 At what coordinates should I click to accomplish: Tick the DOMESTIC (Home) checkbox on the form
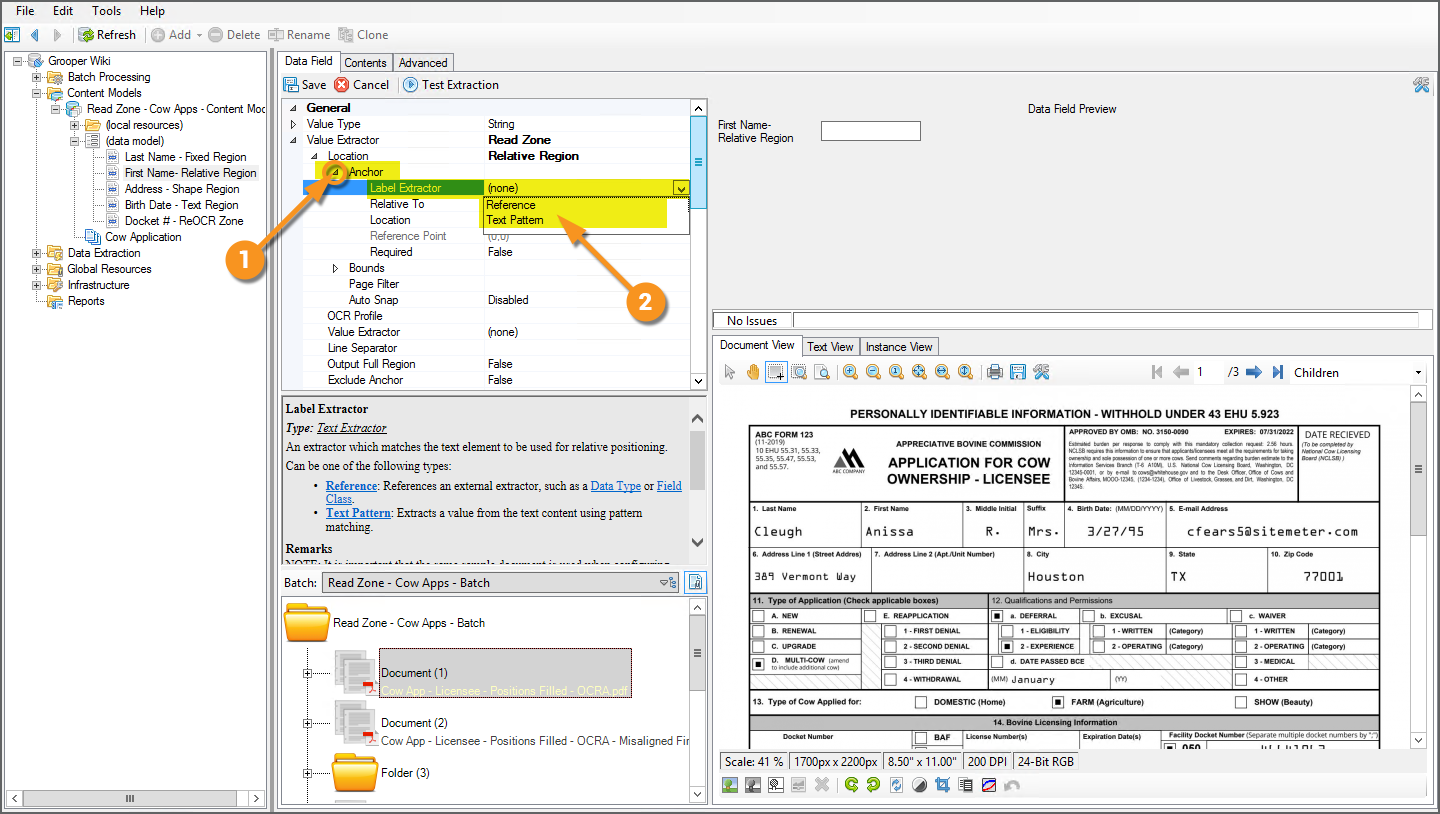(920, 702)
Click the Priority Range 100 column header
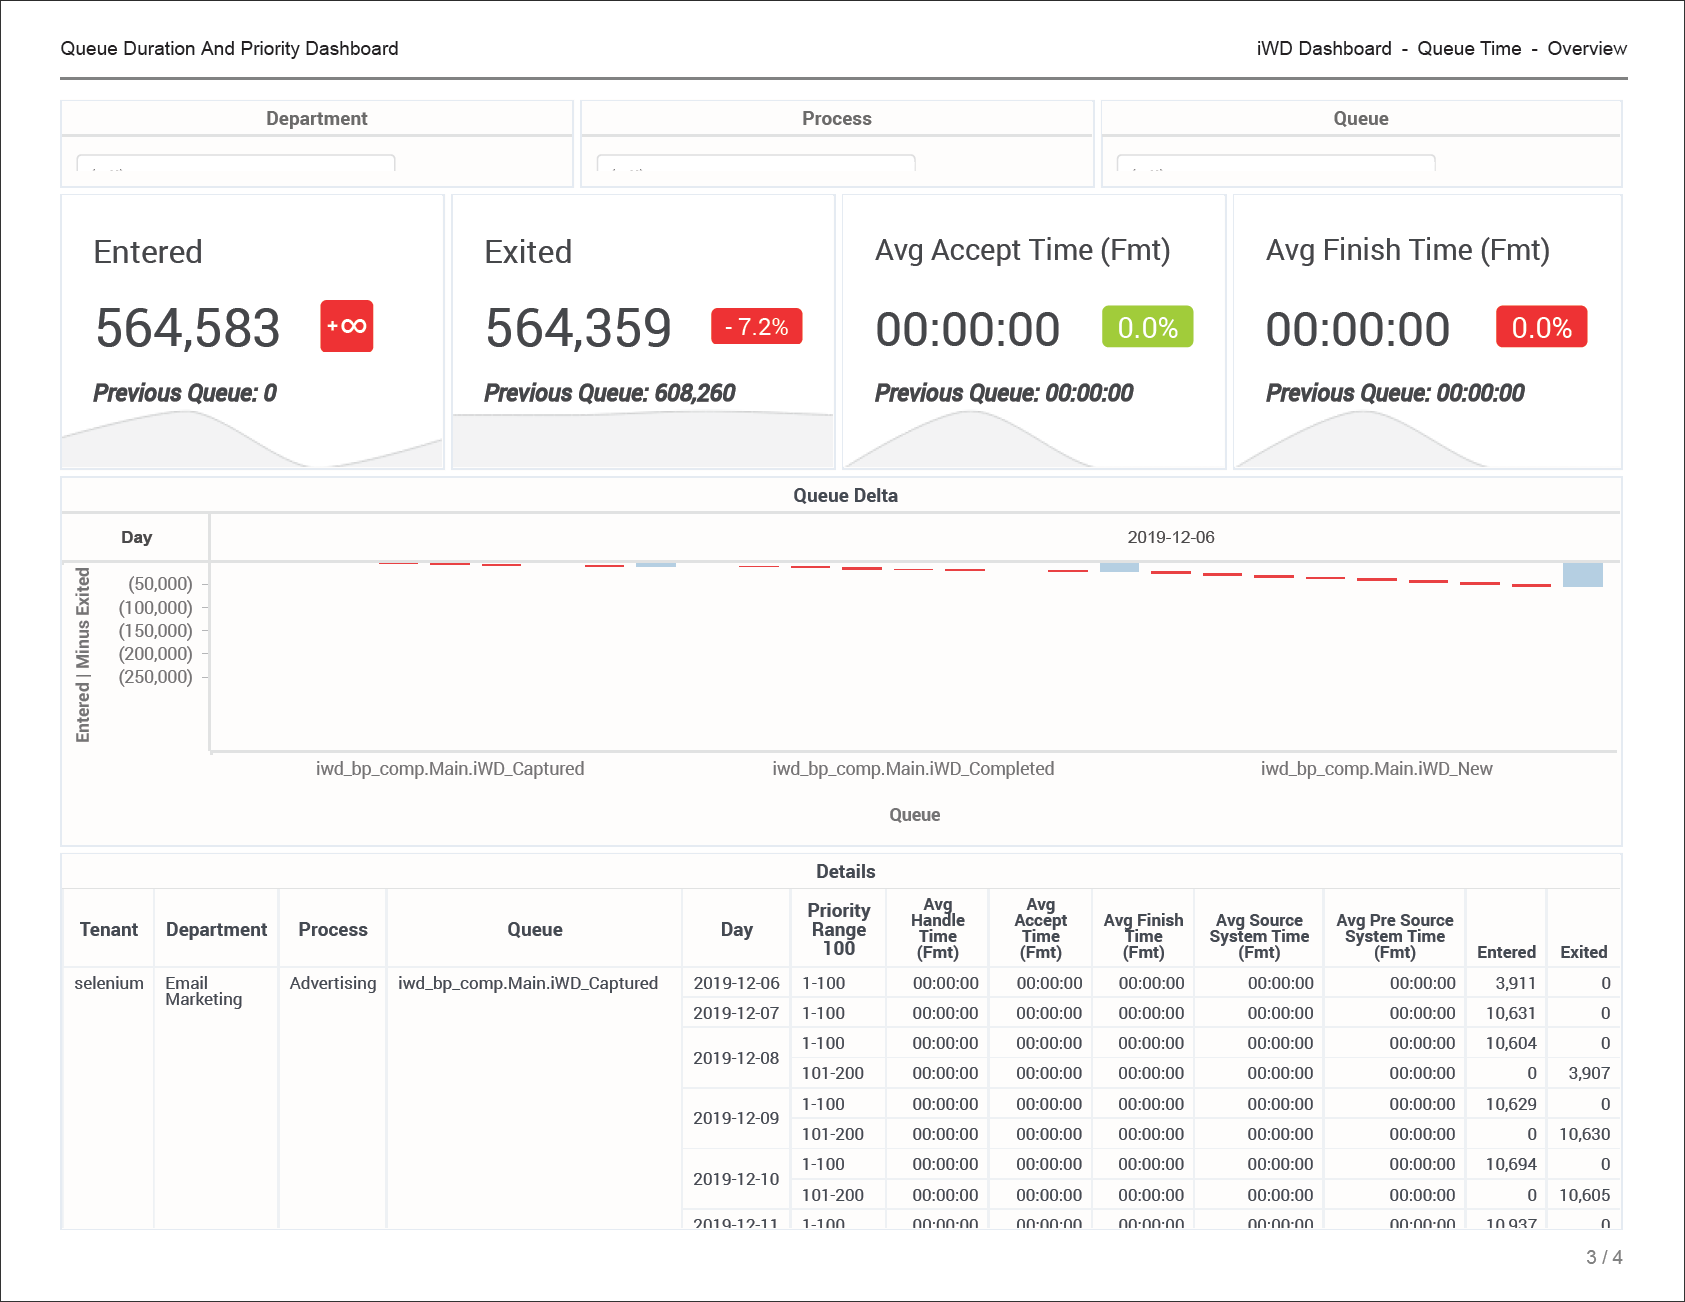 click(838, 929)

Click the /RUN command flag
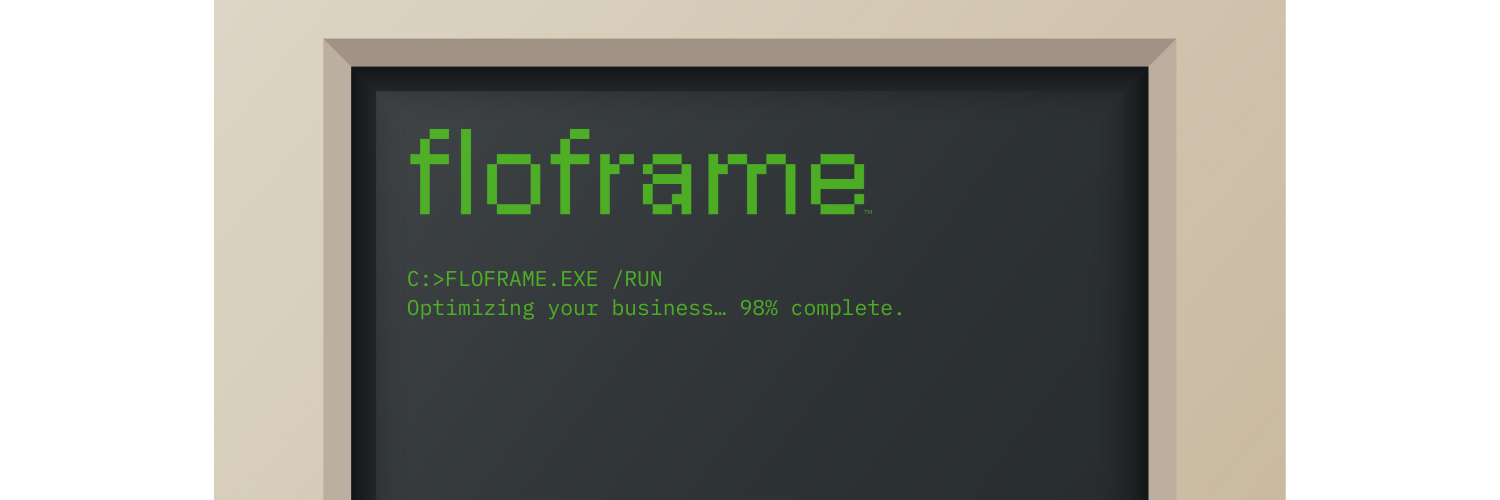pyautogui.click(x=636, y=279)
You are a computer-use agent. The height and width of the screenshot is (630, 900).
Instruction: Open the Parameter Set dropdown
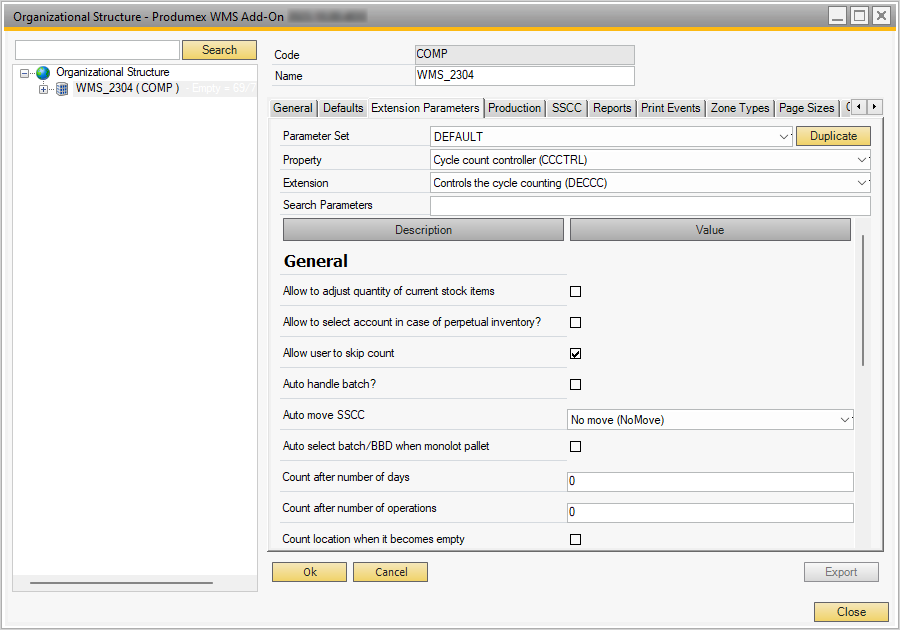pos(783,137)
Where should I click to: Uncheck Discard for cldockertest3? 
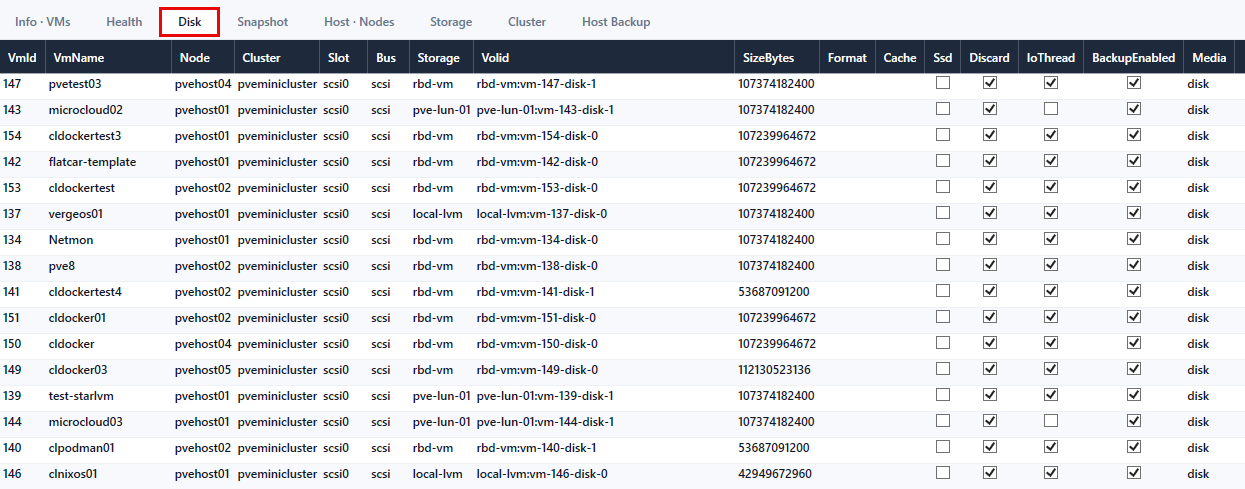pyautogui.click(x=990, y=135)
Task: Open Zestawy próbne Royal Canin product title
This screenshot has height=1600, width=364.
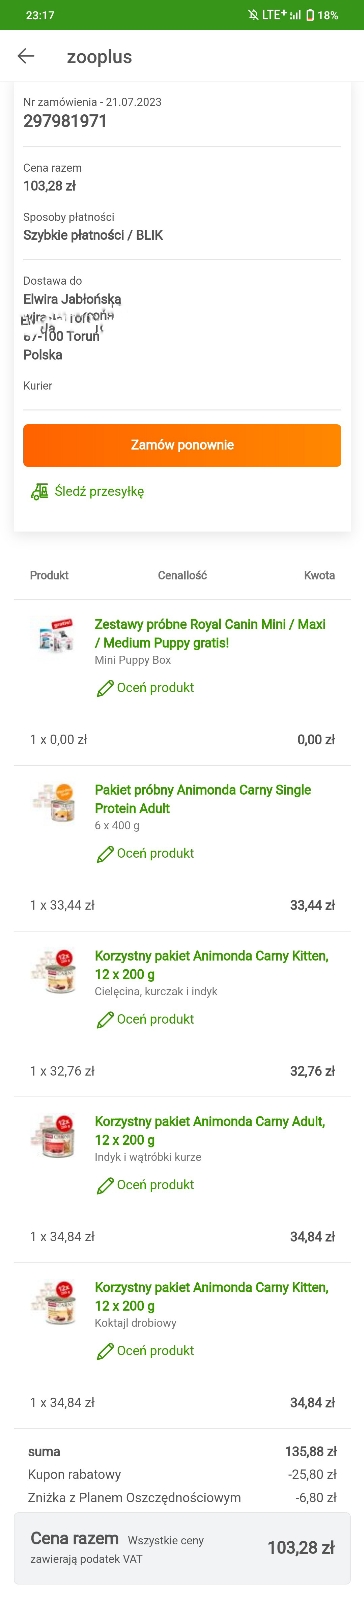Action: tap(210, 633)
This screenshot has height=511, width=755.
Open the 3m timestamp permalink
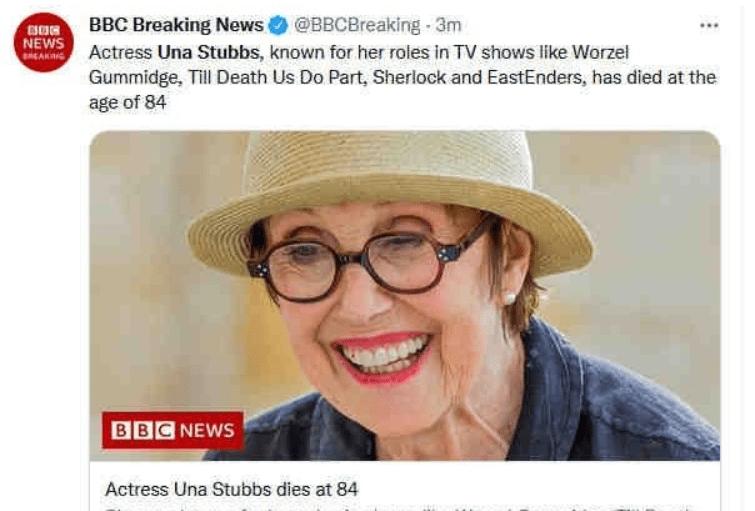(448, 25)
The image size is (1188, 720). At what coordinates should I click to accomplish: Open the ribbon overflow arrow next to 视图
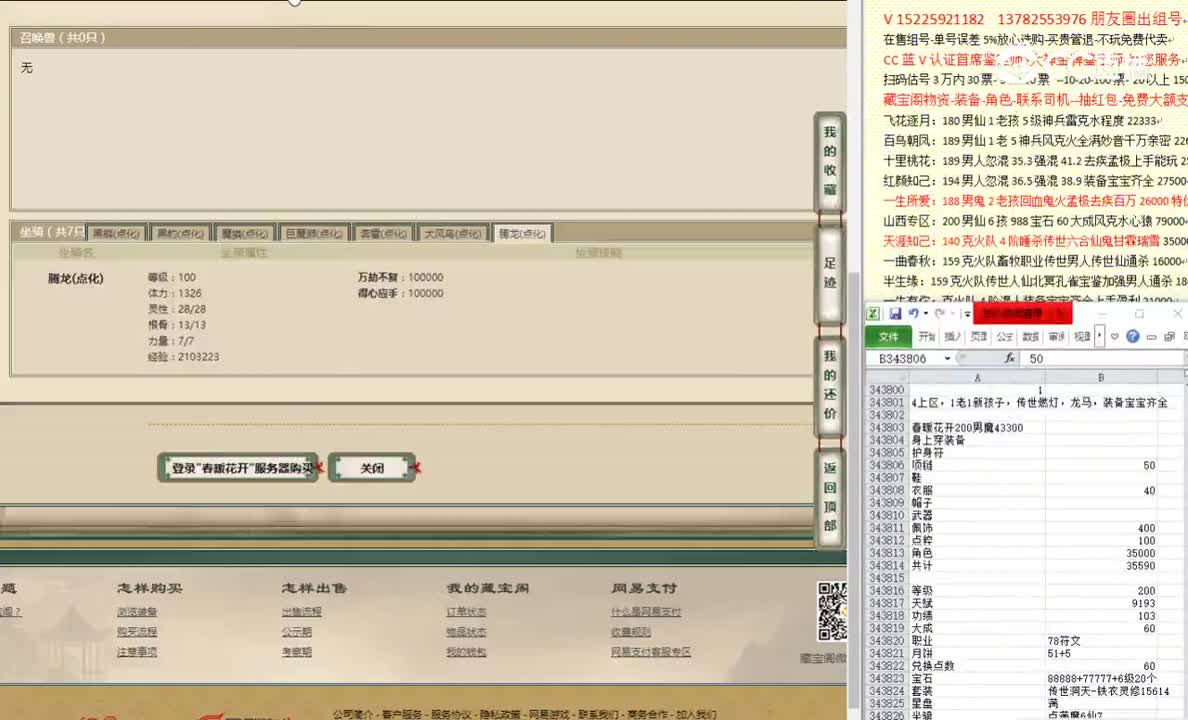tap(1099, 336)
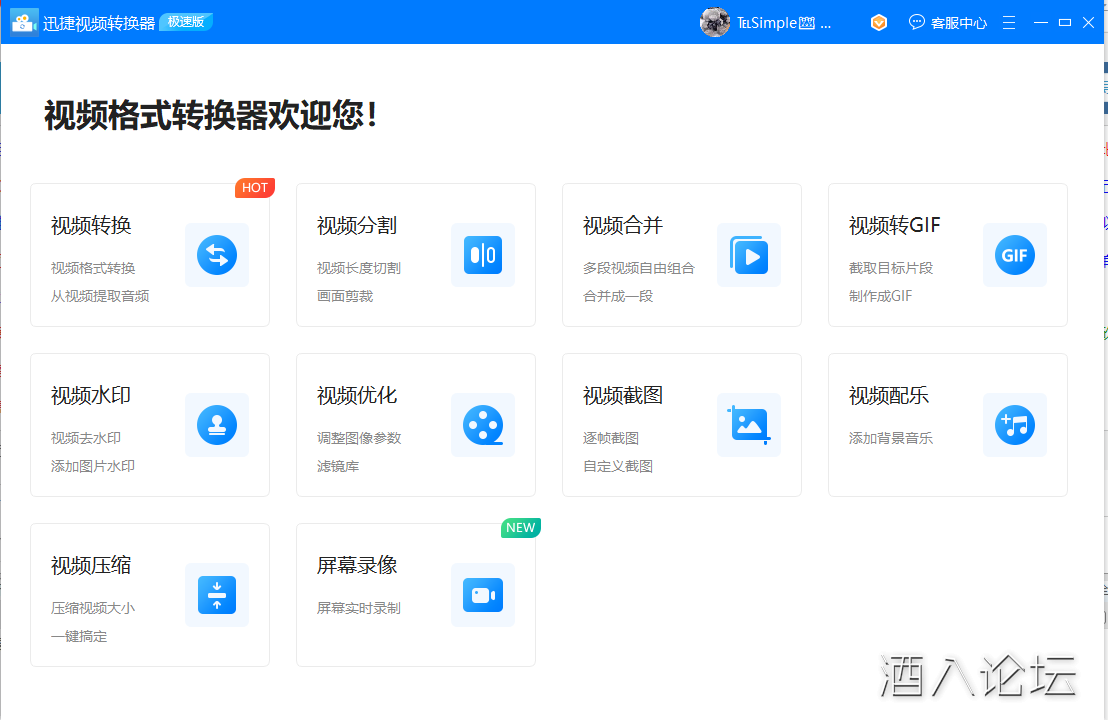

Exercise objective » The entries are to be transcribed word for word, without their images.

Answer to the exercise »
 At what coordinates should I click to accomplish: Tick the DOMESTIC (Home) checkbox on the form
(920, 702)
Click the Priority Range 100 column header
 click(838, 929)

Click the /RUN command flag
pyautogui.click(x=636, y=279)
You are a computer-use agent. The height and width of the screenshot is (630, 900).
Instruction: Open the Parameter Set dropdown
pos(783,137)
Where should I click to: Uncheck Discard for cldockertest3? 
pyautogui.click(x=990, y=135)
Task: Open Zestawy próbne Royal Canin product title
This screenshot has height=1600, width=364.
Action: tap(210, 633)
This screenshot has height=511, width=755.
Open the 3m timestamp permalink
(448, 25)
The image size is (1188, 720). At what coordinates should I click to accomplish: Open the ribbon overflow arrow next to 视图
tap(1099, 336)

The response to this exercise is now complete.